L’Organizzazione mondiale della Sanità (OMS) raccomanda di consumare meno di 5 grammi di sale al giorno, tra quello già presente negli alimenti e quello aggiunto, quanto un cucchiaino da tè, corrispondenti a circa 2 grammi al giorno di sodio. Un consumo eccessivo di sale provoca un aumento della pressione arteriosa, con relativo incremento del rischio di gravi patologie cardio-cerebrovascolari correlate all’ipertensione arteriosa, quali infarto del miocardio e ictus cerebrale, ed è stato associato ad altre malattie cronico-degenerative, quali tumori, in particolare dello stomaco, osteoporosi e malattie renali. Dal 2020 l’Associazione mondiale prevede anche un focus su zucchero e calorie in eccesso, che mira a ridurre l’introito dello zucchero aggiunto ampliando gli aspetti della riformulazione per aiutare i Paesi di tutto il mondo ad adottare un’alimentazione più sana.
Nel mondo il consumo quotidiano di sale è in media il doppio del valore raccomandato dall’Organizzazione mondiale della sanità. In Italia nel periodo 2018-2019 è stato riscontrato un consumo medio giornaliero di sale pari a 9,5 grammi negli uomini e 7,2 grammi nelle donne, risultando inferiore a 5 grammi al giorno soltanto nel 9% degli uomini e nel 23% delle donne. Tali valori risultano in miglioramento rispetto a quelli riscontrati nel periodo 2008-2012 (10,8 g negli uomini e 8,3 g nelle donne, con un consumo inferiore a 5 grammi al dì nel 4% degli uomini e nel 15% delle donne), sebbene restino ancora ben al di sopra di quello raccomandato dall’OMS.
Risulta pertanto essenziale proseguire l’impegno da parte delle aziende alimentari, delle Istituzioni e dei cittadini per la riduzione dell’introito di sodio attraverso la riformulazione dei prodotti alimentari e il minor ricorso all’utilizzo del sale in cucina e a tavola.

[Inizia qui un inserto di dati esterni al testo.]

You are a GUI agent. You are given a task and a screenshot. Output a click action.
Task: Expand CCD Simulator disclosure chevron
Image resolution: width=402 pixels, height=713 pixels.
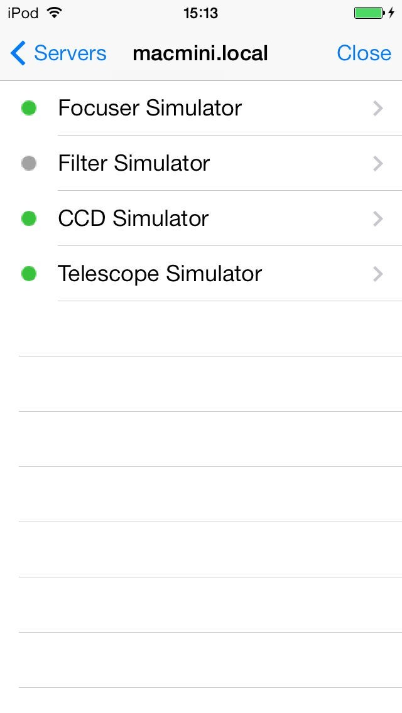[378, 219]

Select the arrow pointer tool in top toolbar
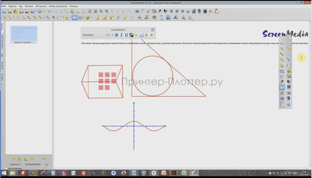point(4,18)
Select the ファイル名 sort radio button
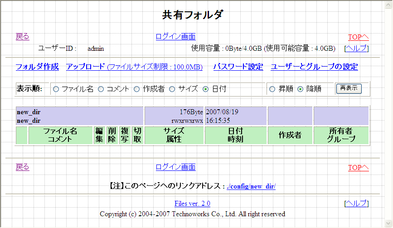The height and width of the screenshot is (228, 393). [x=56, y=89]
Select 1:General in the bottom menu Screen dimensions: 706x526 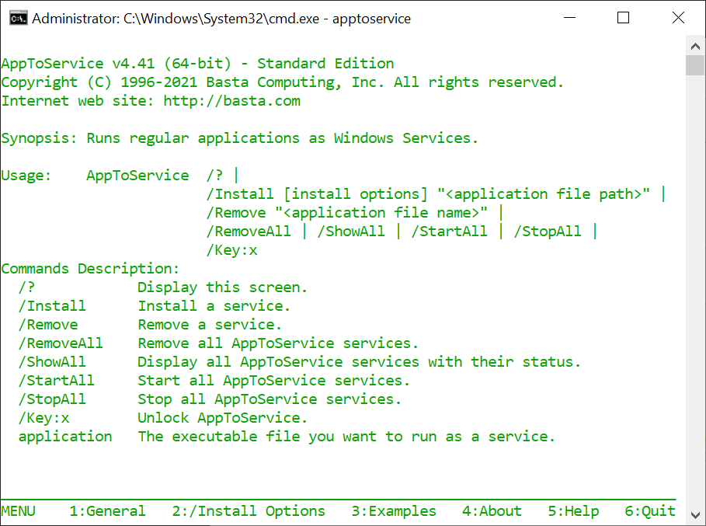tap(107, 511)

Cosa si può fare per ridurre il consumo di sale? Leggere con cura l’etichetta nutrizionale per individuare, in ciascuna categoria, i prodotti a minore contenuto di sale e cercare i prodotti a basso contenuto di sale, inferiore a 0,3 grammi per 100 grammi (corrispondenti a 0,12 grammi di sodio); ridurre l’uso di sale aggiunto in cucina, prediligendo minime quantità di sale iodato; limitare l’uso di altri condimenti contenenti sodio (dadi da brodo, maionese, salse) e utilizzare in alternativa spezie, erbe aromatiche, succo di limone o aceto per insaporire ed esaltare il sapore dei cibi; non presentare in tavola sale o salse salate; ridurre il consumo di alimenti trasformati ricchi di sale (snack salati, patatine in sacchetto, alcuni salumi e formaggi, cibi in scatola); lavare per bene e correttamente verdure e legumi in scatola, prima di consumarli.